- **Given information**

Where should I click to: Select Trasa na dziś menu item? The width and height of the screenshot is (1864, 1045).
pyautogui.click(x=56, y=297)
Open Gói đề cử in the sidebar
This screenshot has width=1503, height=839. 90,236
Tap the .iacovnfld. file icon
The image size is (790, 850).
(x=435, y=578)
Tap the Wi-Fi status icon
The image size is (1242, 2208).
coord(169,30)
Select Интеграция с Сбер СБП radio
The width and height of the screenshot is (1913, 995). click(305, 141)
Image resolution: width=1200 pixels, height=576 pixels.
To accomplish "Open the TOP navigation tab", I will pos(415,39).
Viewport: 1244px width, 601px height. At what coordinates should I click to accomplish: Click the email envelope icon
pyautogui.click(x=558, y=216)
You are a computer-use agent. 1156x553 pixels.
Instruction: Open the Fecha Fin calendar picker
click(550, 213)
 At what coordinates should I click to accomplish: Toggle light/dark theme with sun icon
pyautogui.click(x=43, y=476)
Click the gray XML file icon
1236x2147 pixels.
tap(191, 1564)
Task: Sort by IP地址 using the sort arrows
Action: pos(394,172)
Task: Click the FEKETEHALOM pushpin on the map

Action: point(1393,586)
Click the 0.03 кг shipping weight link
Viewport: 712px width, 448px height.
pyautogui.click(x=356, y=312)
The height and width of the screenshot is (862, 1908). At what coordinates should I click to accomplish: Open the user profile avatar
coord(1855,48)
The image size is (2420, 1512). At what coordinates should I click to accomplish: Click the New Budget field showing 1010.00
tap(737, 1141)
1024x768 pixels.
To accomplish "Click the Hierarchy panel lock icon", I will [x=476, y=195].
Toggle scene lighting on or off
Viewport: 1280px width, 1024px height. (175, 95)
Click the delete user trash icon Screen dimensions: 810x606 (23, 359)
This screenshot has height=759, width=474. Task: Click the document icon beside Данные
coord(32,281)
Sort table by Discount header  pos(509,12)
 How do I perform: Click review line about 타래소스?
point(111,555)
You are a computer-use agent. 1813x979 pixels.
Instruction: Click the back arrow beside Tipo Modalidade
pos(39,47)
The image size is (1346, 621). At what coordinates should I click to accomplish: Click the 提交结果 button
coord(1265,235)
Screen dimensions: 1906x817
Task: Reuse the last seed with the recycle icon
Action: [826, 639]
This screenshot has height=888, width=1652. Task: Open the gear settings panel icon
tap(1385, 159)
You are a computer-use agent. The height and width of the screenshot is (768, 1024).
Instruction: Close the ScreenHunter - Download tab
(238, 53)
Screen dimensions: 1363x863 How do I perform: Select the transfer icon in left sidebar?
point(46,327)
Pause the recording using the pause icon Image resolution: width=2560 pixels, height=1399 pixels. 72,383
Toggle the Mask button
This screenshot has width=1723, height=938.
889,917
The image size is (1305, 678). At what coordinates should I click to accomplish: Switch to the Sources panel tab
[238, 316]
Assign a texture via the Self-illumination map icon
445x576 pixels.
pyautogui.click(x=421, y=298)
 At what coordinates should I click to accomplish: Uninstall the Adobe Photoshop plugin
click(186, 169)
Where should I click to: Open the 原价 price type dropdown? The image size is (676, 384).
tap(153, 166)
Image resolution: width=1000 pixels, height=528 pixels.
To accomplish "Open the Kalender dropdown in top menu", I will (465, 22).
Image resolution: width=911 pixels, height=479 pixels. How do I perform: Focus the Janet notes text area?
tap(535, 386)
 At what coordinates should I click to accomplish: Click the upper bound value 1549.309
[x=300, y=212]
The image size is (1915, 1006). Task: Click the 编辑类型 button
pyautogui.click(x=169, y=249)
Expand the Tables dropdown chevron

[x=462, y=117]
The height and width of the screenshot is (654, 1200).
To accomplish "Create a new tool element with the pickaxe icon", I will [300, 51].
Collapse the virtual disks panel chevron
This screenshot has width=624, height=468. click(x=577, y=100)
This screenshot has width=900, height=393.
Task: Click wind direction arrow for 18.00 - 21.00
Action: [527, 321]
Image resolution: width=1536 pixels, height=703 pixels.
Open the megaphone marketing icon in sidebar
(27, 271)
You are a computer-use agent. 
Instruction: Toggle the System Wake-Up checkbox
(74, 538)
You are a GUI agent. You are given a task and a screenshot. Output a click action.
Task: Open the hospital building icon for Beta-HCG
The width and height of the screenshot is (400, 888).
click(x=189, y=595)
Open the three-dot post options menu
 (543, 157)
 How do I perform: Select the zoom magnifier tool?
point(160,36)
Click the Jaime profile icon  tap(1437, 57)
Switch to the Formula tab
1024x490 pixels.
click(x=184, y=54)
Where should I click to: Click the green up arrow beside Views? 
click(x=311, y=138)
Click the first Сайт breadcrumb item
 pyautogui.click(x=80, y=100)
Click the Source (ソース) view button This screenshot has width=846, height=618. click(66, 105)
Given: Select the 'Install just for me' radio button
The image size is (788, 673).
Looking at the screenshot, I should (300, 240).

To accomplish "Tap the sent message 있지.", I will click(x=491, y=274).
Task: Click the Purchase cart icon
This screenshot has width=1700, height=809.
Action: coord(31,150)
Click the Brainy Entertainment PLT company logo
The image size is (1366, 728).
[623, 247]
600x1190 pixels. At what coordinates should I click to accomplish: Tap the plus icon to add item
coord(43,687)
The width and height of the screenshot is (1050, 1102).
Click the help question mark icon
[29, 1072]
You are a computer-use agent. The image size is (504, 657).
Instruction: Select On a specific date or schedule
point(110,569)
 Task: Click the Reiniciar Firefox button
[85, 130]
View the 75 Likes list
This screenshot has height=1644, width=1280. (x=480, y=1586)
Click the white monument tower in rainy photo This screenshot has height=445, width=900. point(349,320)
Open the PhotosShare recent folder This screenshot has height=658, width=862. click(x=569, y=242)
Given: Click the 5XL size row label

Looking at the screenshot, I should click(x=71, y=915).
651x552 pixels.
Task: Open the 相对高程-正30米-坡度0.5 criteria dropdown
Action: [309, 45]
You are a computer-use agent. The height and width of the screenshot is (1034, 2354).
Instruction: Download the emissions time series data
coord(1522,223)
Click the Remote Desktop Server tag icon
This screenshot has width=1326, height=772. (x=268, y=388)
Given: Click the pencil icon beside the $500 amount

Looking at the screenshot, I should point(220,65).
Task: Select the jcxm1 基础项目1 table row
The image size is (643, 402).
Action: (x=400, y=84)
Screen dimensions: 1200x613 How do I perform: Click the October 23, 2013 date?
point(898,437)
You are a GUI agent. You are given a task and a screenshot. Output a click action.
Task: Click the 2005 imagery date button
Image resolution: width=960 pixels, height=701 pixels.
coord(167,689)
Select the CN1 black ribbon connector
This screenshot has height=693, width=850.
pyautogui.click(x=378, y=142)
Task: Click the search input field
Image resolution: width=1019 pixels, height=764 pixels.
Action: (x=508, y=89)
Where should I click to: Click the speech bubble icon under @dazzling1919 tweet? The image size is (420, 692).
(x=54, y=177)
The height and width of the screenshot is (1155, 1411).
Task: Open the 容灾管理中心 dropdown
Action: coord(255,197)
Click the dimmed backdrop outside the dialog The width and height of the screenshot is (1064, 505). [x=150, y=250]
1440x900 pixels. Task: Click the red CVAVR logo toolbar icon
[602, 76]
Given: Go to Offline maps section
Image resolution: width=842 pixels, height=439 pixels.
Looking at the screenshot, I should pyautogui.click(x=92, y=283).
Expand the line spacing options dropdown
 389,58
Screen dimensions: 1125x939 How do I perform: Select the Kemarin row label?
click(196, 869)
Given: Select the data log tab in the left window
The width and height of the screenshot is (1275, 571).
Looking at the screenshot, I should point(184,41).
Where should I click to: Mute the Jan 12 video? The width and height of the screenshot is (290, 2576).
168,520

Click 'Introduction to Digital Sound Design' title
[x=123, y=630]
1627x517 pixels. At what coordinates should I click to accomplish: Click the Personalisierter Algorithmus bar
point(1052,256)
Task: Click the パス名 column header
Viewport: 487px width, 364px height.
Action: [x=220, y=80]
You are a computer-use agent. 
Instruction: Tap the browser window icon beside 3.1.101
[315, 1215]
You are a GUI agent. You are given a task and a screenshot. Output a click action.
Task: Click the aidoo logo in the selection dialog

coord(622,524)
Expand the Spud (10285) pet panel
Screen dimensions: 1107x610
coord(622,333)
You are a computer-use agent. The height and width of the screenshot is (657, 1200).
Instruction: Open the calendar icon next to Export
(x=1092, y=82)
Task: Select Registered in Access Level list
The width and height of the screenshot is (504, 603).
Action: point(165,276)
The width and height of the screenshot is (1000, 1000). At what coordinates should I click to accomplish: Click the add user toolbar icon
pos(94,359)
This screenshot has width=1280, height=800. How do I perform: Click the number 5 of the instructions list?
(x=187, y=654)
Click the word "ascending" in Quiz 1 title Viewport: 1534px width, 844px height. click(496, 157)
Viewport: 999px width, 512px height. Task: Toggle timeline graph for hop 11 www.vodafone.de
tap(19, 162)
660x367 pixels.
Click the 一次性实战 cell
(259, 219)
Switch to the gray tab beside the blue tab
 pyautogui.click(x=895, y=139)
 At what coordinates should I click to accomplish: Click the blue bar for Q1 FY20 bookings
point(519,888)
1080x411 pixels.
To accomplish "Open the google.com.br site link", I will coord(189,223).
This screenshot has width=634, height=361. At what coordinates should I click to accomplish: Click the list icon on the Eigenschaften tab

- **Work task**
Gather all lines from the records above in which "computer" appears.

- **Response area**
You are a computer-use agent. 1156x553 pixels.
You are a computer-use agent. 1813x979 pixels.
You are a computer-use agent. The height and width of the screenshot is (768, 1024).
You are a computer-use agent. 
You are a computer-use agent. The image size is (504, 657).
You are a computer-use agent. The height and width of the screenshot is (1034, 2354).
You are a computer-use agent. 
You are a computer-use agent. The height and width of the screenshot is (657, 1200).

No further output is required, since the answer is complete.